Der Referentenentwurf für das Teilhabegesetz liegt jetzt vor, und ich denke, dass wir, wenn der Gesetzentwurf eingebracht wird, im Parlament eine gute Entwicklung auf den Weg bringen werden.

Was Sie vor einem Jahr in Ihrem Antrag zusammengeschrieben haben, ist ein Sammelsurium von mehr oder weniger guten Ideen. Wichtig ist aber, dass man nicht nur Ideen sammelt, sondern dass auch konkrete Gesetzentwürfe und Maßnahmen im Parlament und in der Bundesregierung beschlossen werden.

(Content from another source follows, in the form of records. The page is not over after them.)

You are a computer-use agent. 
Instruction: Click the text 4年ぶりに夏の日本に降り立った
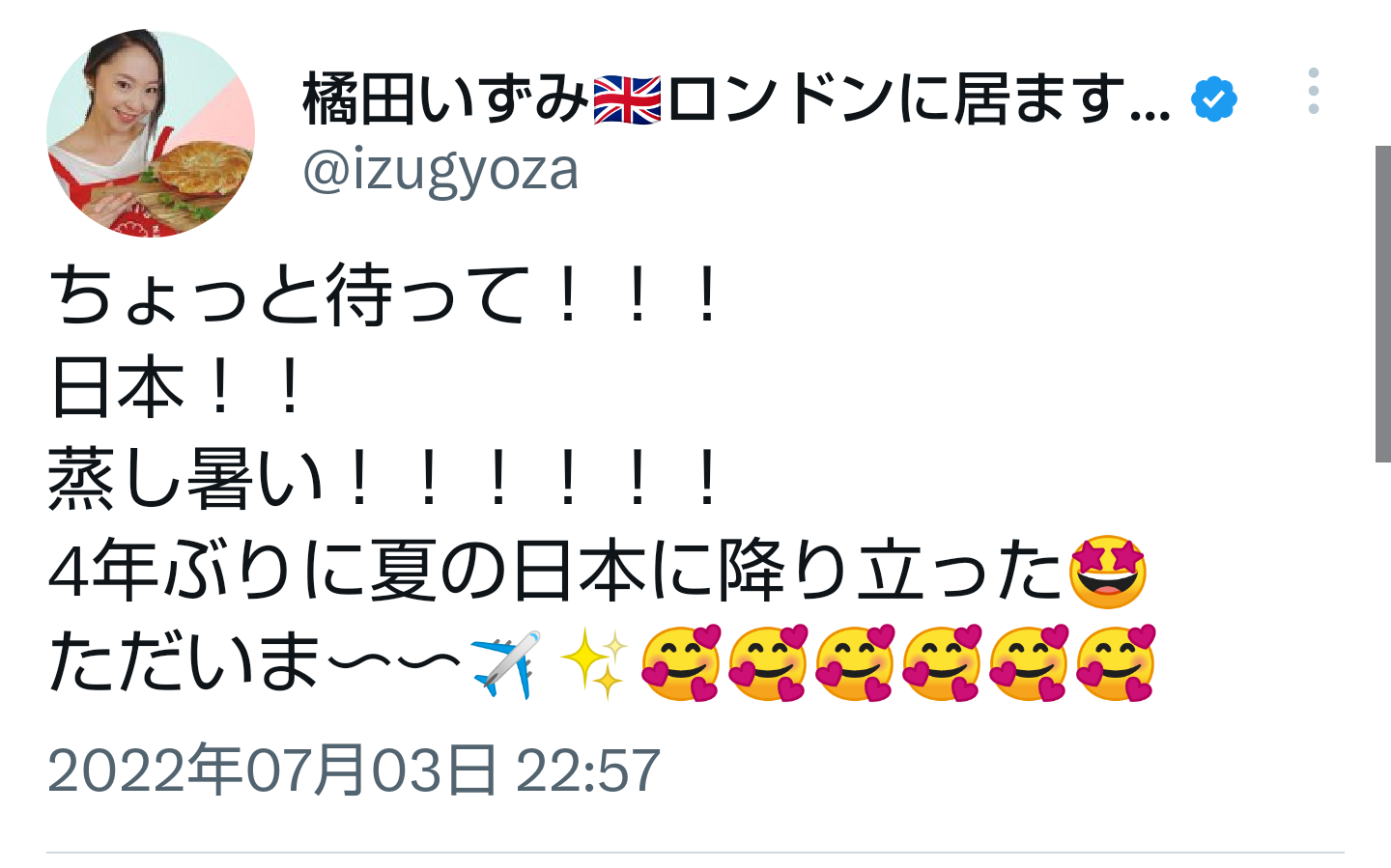point(555,571)
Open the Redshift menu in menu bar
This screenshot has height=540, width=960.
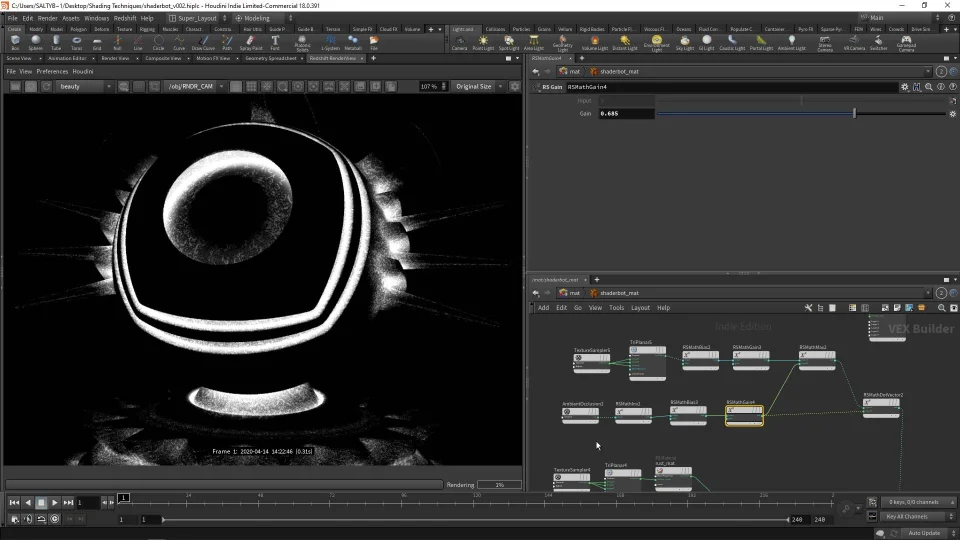click(x=125, y=18)
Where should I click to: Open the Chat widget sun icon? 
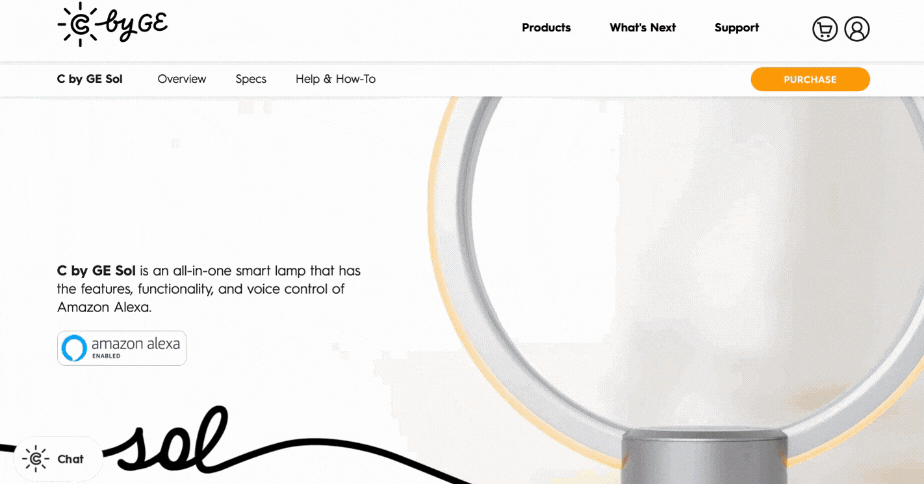pos(35,459)
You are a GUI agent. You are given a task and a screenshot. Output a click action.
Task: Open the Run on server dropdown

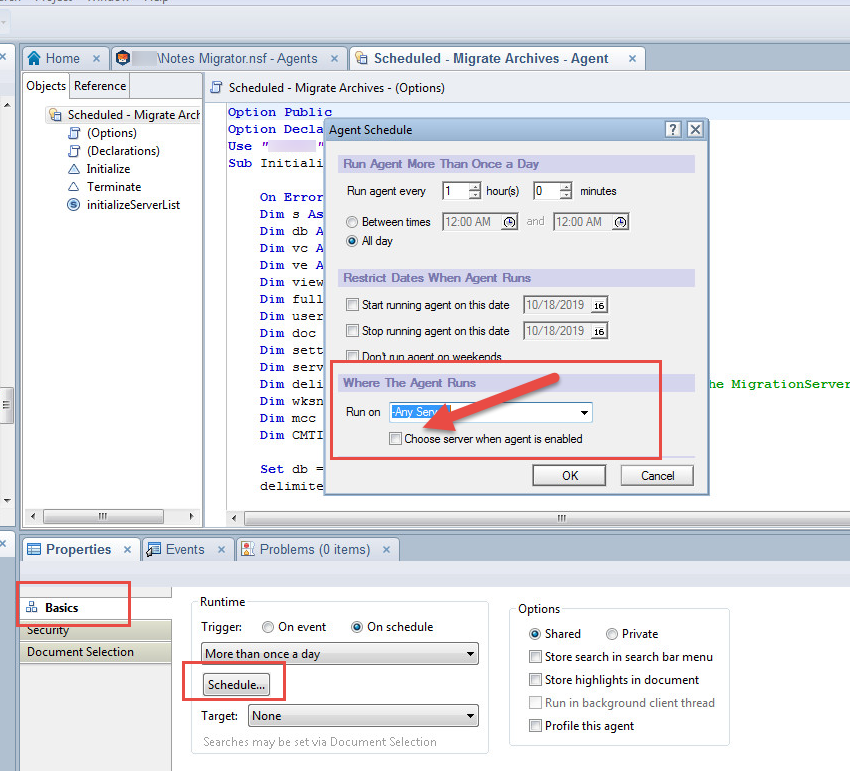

Wir haben derzeit 1,3 Millionen anerkannt schwerbehinderte Menschen auf dem ersten Arbeitsmarkt. Damit ist der größte Teil der betroffenen Menschen auf dem ersten Arbeitsmarkt tätig. 300 000 Menschen, die wesentlich behindert sind, arbeiten in Werkstätten. In den letzten Jahren war ein Aufwuchs an beschäftigten Menschen, die anerkannt schwerbehindert sind, auf dem ersten Arbeitsmarkt zu verzeichnen. Aufgrund des demografischen Wandels steigt die Zahl derer, die eine solche Behinderung aufweisen. Wenn sie arbeitslos werden, dann ist es umso schwieriger, sie wieder in den Arbeitsprozess zu bringen. Das müssen wir gemeinsam angehen.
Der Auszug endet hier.